Une solution serait d’utiliser une procédure d’autorisation différentiée. «Cela se fait déjà pour d’autres produits», remarque Carmen Jungo Rhême, professeure à la Haute école d'ingénierie et d'architecture de Fribourg. «Le vaccin contre la grippe change d’année en année et on ne réalise pas d’essais thérapeutiques complets à chaque fois.» Le vaccin original une fois autorisé, les mises à jour ne demandent plus qu’une procédure d’autorisation simplifiée.
La législation suisse l’autorise. «Les exigences précises dépendent du cas concret», explique Lukas Jaggi, porte-parole de Swissmedic. Trois appels à projets ont été lancés par l’Union européenne, pour un montant de quinze millions d’euros chacun. Ils visent à tester l’usage de phages contre des bactéries résistantes aux antibiotiques. Ils laissent aussi la porte ouverte à des approches de ce type.

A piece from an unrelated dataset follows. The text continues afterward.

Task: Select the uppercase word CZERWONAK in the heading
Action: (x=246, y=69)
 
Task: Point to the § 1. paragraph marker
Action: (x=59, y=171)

Deuxième obstacle: les méthodes de production. Deux visions coexistent. La législation suisse, à l’instar de celle de beaucoup de pays, considère les phages comme des médicaments, «soumis aux mêmes exigences de qualité, de sécurité et d’efficacité que les autres médicaments», précise Swissmedic. Ils doivent être produits dans les laboratoires suivant les Bonnes pratiques de fabrication, les normes strictes qui s’appliquent à l’industrie pharmaceutique. «Il est indispensable de respecter ces normes pour produire des médicaments, car on parle de produits qui ne peuvent en aucun cas risquer d’être contaminés», explique Grégory Resch. «Les Bonnes pratiques de fabrication ont été adoptées à la suite de scandales sanitaires, qu’on ne veut plus voir se répéter. Et quoi qu’il en soit, il est indispensable de les appliquer pour avoir l’autorisation de faire des essais cliniques.»
Ce cadre est jugé très contraignant par d’autres. «Y répondre demande des années de travail et des investissements extrêmement coûteux», regrette Christian Van Delden. «C’est hors de portée de la plupart des instituts de recherche. Cela va fortement impacter le coût de la phagothérapie, alors l’on devrait plutôt limiter l’explosion des coûts de la médecine. C’est regrettable».
Une autre approche a été adoptée en Belgique et reprise au Portugal. L’autorité de surveillance a délivré une autorisation générique et il n’est pas nécessaire de faire autoriser chaque phage ou mélange de phages. Tout médecin a le droit d’en prescrire en tant que préparation magistrale, c’est-à-dire élaborée de manière personnalisée pour chaque patient, selon des normes strictes, mais plus souples que les Bonnes pratiques de fabrication. Un laboratoire public et indépendant teste chaque préparation pour s’assurer qu’elle est conforme, ce qui assure un haut niveau de sécurité.
Aucun des cent premiers patients traités de la sorte n’a souffert d’effets secondaires sérieux, a constaté une étude. Quant à l’efficacité, elle a été jugée bonne pour les infections respiratoires, musculaires et osseuses.
En Suisse, des discussions sont en cours entre les chercheurs et Swissmedic. Son porte-parole qualifie la phagothérapie d’«intéressante». Toutes les cartes ne sont pas dans les mains de l’organisme. «Toute évolution vers un modèle plus large nécessiterait une décision politique et législative, qui ne relève pas de la compétence de Swissmedic», relève Lukas Jaggi. Le Conseil fédéral avait écarté cette option en 2017. On dispose aujourd’hui de davantage de recul sur cette approche. Le moment serait-il venu de réexaminer la question?